I remember when it came out, hearing it for the first time 30 years ago. I was playing in a pop band and we were about to soundcheck, and somebody played a record over the speakers before we started and I was just gobsmacked. I didn’t care about the gig anymore, I just sat there transfixed for about six or seven minutes going, ‘This is stunning. Absolutely stunning’. It was Where The Streets Have No Name, and I’d never heard anything like it in my life – it just blew my head off. I knew of U2 before that, but I knew them as a punky, rough and ready kind of band. The Joshua Tree completely turned that on its head, and they became this cinematic stadium band.
I think bringing on Brian Eno and Daniel Lanois to produce it had a huge impact on the record. I come from a prog rock background, and they were dabbling in prog – not in the Genesis, Yes sense – but just the scale of it, the cinematic feel, and the widescreen version of the sound. It wasn’t what you associated with them at the time, with New Years Day and all their earlier stuff that had a real raw edge to it. I wasn’t a huge fan of that. I always loved Bono’s singing, and there was something about the guitar, but with this album it all came together, and every track is like gold.

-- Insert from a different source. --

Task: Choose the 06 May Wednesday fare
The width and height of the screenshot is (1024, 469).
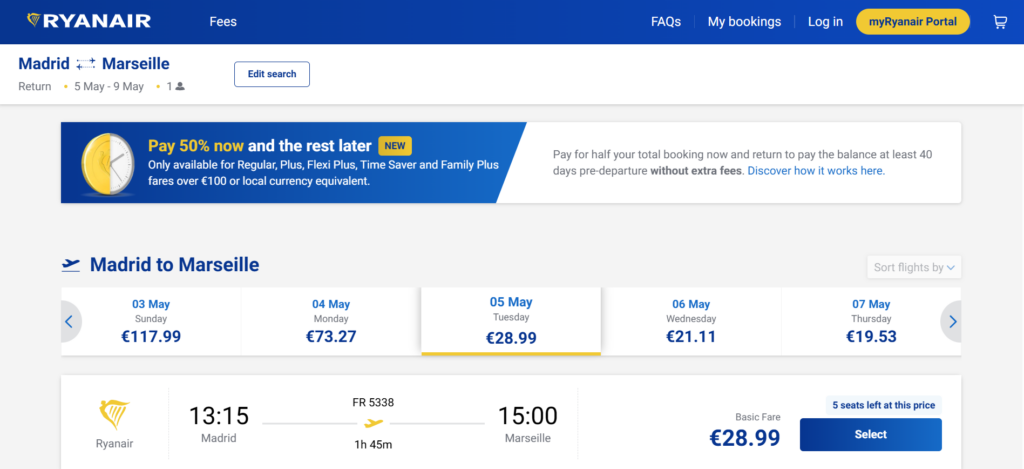Action: [x=691, y=321]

It was such a strange album to come from them. It came from nowhere, and it was so unusual. Even hearing it now, it stands the test of time. They used a lot more keyboard on it; there are bits where, with Brian Eno in particular, you can tell what he was doing. Making these soundscapes, and that matched with Bono’s vocal – that emotion paired with the cinematic soundscape is just magical.
It was such a shock at the time to hear that from U2 that you had to play it a few times to get into it. The more I played it, the more I got into it, and as much as I enjoyed it at the time, it’s gotten better with age. You hear the tracks in isolation now and appreciate them even more – they’re like antique bits of furniture! I Still Haven’t Found What I’m Looking For – oh, my god, there’s just something about that song.

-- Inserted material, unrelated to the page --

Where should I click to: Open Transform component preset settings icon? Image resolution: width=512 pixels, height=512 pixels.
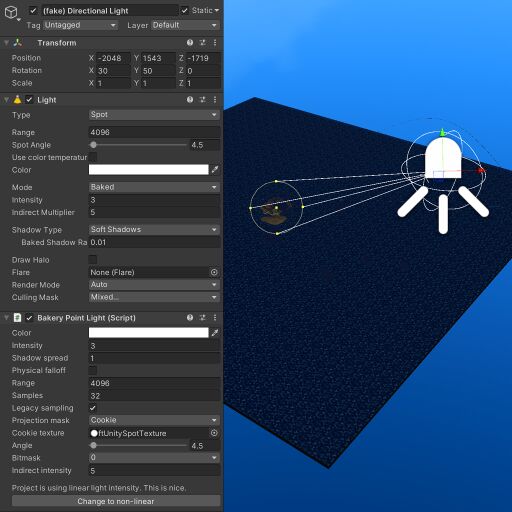tap(202, 43)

I’m not a great fan of lyrics. Coming from a prog background, the lyrics are always secondary – it’s always the guitars, solos and all that rubbish; the lyrics get in the way of everything else – but as I got older and listened to this record, I realised the lyrics on it are absolutely stunning. They mean a lot.
The Joshua Tree is a strange one in my record collection. It stands out from the rest [of my albums], but it’s really influenced the way I write. U2 as a band, more generally speaking, what I love about them is that if you took the bass player and the drummer from that band and put them in another band… I don’t think it’d work. People say ‘Oh, he just plays one beat’ or ‘The bass line just pumps this continuous thing’, but my god, it doesn’t half work within that line up. It gives The Edge the room to do what he does, and the groove of that rhythm section is just incredible. To a prog musician, ‘Oh, my god, it’s simple, anyone can play that’, it’s like Ringo in the Beatles; they all said he was a terrible drummer, but that’s the whole point of it. With U2 records, they’ve got such a groove because they’re doing what drummers are meant to do: make you want to tap your foot and move to the music. You’ve got The Edge doing all that stuff over the top, but without that drummer and bass player doing what they do, it wouldn’t work. It’s the combination of the four.

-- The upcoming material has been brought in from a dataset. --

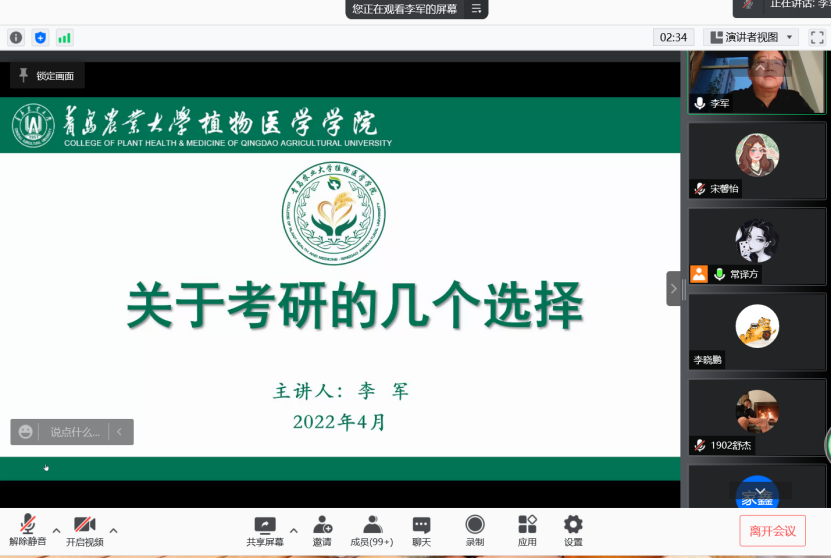Toggle the 锁定画面 pin button

[47, 75]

In prog, it’s all about how clever you can be. What I take from U2 and desperately try to bring into my music, under the cover of darkness so no one realises it’s there, is to bring that hypnotic drum and bass backbone that prog music lacks. Too often prog doesn’t groove, it doesn’t move, because it spends too much time being arty farty. Within loads of stuff I do, I sneakily bring in loads of U2. Sometimes people notice it, but most of the time they don’t; it’s just there and it works.
Where they went with Achtung Baby was another huge milestone for me. Along their career I loved the fact that they changed, that one album could be one thing, and the next album they ripped it up and did whatever they felt like doing. You can hear on this album, that’s what they did then. They thought, ‘Right, we’re known for doing New Year’s Day and Sunday Bloody Sunday, but we’re going to rip up all that and we’re going to do this big, cinematic, widescreen album’. I love that. You don’t know what you’re going to get from album to album.
The Joshua Tree is such an influential record. For them and for the fans it was a turning point. If they hadn’t have made that record, they would have just been another new, tail-end of punk, average band. The Joshua Tree upped their game, and it was a masterstroke to bring in Daniel Lanois and Brian Eno. It’s such an important record for them, and for everyone, really. It still doesn’t get the praise it deserves.